-- TEXT EXCERPT --
▬▬▬

During myelosuppressive injury or age, hematopoietic stem cells (HSCs) have diminished abilities to adequately replace and maintain the hematopoietic system. The objective of enlarging and renewing HSCs for therapeutic purposes has been pursued for a long time and has yet to be successful. For a study, researchers sought to demonstrate that HSCs have significant levels of the enzyme Sphk2, or sphingosine kinase 2, which produces the lipid metabolite sphingosine-1-phosphate.
The ability of HSCs to regenerate themselves is significantly increased when Sphk2 is deleted. More crucially, Sphk2 deletion enhances function and maintains the multilineage potential of HSCs during aging while generally preserving the gene expression pattern seen in young HSCs. Sphk2 facilitates HIF1 ubiquitination in the nucleus through interactions with prolyl hydroxylase 2 and the Von Hippel-Lindau protein, irrespective of the enzymatic activity of Sphk2.

▬▬▬

-- DATA SHOWN --
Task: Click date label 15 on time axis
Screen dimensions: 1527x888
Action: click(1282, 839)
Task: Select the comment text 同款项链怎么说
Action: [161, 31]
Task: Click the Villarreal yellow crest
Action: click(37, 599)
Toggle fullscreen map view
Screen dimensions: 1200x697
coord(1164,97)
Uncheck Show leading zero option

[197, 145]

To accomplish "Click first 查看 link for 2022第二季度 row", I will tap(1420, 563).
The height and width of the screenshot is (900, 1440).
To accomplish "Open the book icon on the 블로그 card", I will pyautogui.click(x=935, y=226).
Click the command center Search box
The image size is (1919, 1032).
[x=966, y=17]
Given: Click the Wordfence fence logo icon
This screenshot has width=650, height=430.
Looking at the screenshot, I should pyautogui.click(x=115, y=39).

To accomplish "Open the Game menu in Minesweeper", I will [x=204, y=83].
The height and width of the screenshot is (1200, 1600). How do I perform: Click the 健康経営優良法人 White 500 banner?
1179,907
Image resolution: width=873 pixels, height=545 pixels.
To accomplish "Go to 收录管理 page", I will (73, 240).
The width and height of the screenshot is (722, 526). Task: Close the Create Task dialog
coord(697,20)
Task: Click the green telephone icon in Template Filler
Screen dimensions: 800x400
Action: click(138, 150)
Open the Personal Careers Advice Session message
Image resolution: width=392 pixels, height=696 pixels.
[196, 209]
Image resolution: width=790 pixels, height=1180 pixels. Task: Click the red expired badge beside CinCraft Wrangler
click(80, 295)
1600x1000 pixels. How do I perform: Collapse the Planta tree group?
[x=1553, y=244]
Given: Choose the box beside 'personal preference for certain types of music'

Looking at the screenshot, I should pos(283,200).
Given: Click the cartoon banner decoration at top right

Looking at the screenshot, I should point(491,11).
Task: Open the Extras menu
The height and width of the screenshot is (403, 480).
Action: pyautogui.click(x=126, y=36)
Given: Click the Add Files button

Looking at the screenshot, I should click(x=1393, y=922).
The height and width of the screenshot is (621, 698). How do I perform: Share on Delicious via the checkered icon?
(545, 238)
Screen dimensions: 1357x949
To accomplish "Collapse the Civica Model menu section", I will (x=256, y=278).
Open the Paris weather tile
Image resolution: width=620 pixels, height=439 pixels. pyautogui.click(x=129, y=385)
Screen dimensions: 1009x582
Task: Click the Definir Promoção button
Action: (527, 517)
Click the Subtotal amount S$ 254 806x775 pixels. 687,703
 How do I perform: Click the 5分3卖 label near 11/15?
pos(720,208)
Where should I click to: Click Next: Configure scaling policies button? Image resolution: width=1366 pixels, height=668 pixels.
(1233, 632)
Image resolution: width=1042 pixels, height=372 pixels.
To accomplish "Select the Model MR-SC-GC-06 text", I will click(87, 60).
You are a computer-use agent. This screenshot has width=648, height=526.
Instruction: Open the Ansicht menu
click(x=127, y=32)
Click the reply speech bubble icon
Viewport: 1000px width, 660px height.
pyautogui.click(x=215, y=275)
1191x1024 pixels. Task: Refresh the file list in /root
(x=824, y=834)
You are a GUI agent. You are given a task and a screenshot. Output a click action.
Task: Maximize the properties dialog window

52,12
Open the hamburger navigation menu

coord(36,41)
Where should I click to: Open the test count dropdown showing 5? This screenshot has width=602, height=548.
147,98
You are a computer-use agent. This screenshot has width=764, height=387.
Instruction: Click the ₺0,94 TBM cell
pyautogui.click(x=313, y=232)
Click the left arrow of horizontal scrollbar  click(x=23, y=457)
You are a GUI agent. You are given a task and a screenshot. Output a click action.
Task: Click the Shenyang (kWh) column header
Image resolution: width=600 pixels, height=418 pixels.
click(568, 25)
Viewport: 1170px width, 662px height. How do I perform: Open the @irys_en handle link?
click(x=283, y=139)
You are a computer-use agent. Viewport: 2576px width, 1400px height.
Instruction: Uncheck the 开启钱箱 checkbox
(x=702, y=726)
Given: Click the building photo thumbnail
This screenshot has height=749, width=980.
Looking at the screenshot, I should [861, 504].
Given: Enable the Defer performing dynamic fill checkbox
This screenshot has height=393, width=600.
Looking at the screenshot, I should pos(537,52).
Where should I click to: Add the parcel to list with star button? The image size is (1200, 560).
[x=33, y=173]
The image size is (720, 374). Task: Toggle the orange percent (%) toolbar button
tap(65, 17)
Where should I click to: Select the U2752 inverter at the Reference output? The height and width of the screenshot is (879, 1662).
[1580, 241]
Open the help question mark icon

▬▬▬

-- WHAT THIS TASK INVOLVES --
Resume the text on Sphk2 in hematopoietic stem cells, starting after its last sentence. This material comes from a separate source.

-- ANSWER TO THIS PROBLEM --
Deletion of Sphk2 increases hypoxic responses by stabilizing the HIF1 protein to upregulate PDK3, a glycolysis checkpoint protein for HSC quiescence, which subsequently improves the metabolic fitness of HSCs to improve anaerobic glycolysis while suppressing mitochondrial oxidative phosphorylation and the production of reactive oxygen species to increase hypoxic responses.
In general, Sphk2 inhibition was considered a potential approach to increase and reactivate functional HSCs by improving the metabolic fitness of HSCs.